In two recent articles (Note to recording artists: Just say "no" to Apple and GM, Ford, Mazda to drive acceptance of Apple's C.R.A.P.), David Berlind once again rails against Apple and their reticence to license their FairPlay DRM technology. 

David's 'shining' example in the first case is France -- who wants to force Apple to share it's DRM technology.  Sounds good, right?  This is the same country who, along with the rest of the EU, forced Microsoft to release an EU 'version' of Windows which European consumers don't even want.

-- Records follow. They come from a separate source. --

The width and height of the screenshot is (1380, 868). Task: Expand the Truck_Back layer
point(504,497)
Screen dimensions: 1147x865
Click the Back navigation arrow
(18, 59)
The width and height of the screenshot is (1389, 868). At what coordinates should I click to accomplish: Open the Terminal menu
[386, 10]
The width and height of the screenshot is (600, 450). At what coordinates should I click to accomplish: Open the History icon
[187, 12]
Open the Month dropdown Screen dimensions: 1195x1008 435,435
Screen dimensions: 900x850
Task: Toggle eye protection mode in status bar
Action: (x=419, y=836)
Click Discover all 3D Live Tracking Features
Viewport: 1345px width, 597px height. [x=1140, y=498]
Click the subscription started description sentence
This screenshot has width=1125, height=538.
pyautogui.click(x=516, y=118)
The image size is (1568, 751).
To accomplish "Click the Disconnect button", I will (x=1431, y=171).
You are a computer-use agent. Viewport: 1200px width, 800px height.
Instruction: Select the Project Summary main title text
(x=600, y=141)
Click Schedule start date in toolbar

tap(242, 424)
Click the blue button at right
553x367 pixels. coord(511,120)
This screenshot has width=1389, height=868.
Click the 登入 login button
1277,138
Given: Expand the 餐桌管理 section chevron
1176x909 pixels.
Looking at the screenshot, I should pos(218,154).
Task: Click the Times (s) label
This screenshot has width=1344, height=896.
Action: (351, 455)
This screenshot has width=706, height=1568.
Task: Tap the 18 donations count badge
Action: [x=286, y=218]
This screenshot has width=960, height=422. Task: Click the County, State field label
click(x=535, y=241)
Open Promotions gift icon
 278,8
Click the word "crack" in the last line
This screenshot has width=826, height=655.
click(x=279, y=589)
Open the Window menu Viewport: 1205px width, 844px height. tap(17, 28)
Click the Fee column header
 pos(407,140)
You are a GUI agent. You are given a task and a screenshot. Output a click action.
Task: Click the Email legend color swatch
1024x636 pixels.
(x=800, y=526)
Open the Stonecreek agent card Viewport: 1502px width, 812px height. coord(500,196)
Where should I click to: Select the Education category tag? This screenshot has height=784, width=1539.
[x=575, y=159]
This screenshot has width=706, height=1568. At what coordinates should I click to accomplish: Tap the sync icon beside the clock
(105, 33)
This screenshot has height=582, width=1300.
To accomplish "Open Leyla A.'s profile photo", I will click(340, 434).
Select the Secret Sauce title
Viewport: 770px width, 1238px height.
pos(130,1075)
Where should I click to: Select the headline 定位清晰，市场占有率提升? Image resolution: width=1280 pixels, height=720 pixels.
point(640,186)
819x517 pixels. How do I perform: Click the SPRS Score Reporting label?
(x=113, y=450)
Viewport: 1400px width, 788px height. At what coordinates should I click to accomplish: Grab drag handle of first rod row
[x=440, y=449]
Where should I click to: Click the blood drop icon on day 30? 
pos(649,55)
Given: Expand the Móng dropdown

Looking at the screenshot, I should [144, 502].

In the second case, David complains that US Automakers are making their cars iPod-friendly by putting in iPod compatible cables.  Nothing about their offerings preclude the use of other vendor's players.  After all, it can't be all that hard for other vendors to reverse engineer those iPod cables so their players would work too!  But they don't seem all that willing to do so.  Why is that?

Companies like Apple and Microsoft become virtual monopolies because they provide products that people want more than they want products from other vendors.  Should vendors be scrutinized so they do not use their leverage to keep others out of the marketplace?  Absolutely -- but as far as I can tell, there are LOTS of music players on the market to compete against iPods.  Most are less expensive than Apple's offering and most use Microsoft's DRM technology.  Guess what?  Consumers don't want Microsoft's DRM -- or those lame players.  They want an iPod! 

Force apple to compete on an equal footing with Microsoft and the unintended consequence is Microsoft being the music-player monopolist instead of Apple.  Is this such a good outcome? 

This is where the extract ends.